PROBLEM DESCRIPTION:
The response must consist of the lines below from the one with "#peserta (163, 550)" through the one with "Aug 1, 2026 (56, 509)", exactly as they appear and with both ends kept.

RECORDS:

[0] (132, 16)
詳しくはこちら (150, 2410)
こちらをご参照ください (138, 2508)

...

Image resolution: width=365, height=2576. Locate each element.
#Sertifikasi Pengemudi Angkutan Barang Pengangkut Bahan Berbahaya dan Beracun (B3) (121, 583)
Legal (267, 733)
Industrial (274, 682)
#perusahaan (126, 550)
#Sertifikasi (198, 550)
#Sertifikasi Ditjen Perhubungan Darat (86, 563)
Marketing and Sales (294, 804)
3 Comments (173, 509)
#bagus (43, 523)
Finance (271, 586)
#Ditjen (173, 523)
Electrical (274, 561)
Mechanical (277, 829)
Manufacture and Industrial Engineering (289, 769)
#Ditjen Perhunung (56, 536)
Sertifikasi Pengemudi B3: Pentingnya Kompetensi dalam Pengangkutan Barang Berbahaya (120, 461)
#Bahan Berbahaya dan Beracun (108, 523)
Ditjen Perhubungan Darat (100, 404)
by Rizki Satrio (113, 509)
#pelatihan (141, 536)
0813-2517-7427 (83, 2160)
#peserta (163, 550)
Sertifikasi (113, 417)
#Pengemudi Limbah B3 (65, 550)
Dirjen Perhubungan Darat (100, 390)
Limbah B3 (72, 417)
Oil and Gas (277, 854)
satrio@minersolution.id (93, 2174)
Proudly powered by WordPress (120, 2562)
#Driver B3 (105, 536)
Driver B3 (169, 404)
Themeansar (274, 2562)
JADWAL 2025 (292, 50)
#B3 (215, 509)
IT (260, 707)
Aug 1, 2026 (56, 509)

RESULT OF THE TASK:
#peserta (163, 550)
Sertifikasi (113, 417)
#Pengemudi Limbah B3 (65, 550)
Dirjen Perhubungan Darat (100, 390)
Limbah B3 (72, 417)
Oil and Gas (277, 854)
satrio@minersolution.id (93, 2174)
Proudly powered by WordPress (120, 2562)
#Driver B3 (105, 536)
Driver B3 (169, 404)
Themeansar (274, 2562)
JADWAL 2025 (292, 50)
#B3 (215, 509)
IT (260, 707)
Aug 1, 2026 (56, 509)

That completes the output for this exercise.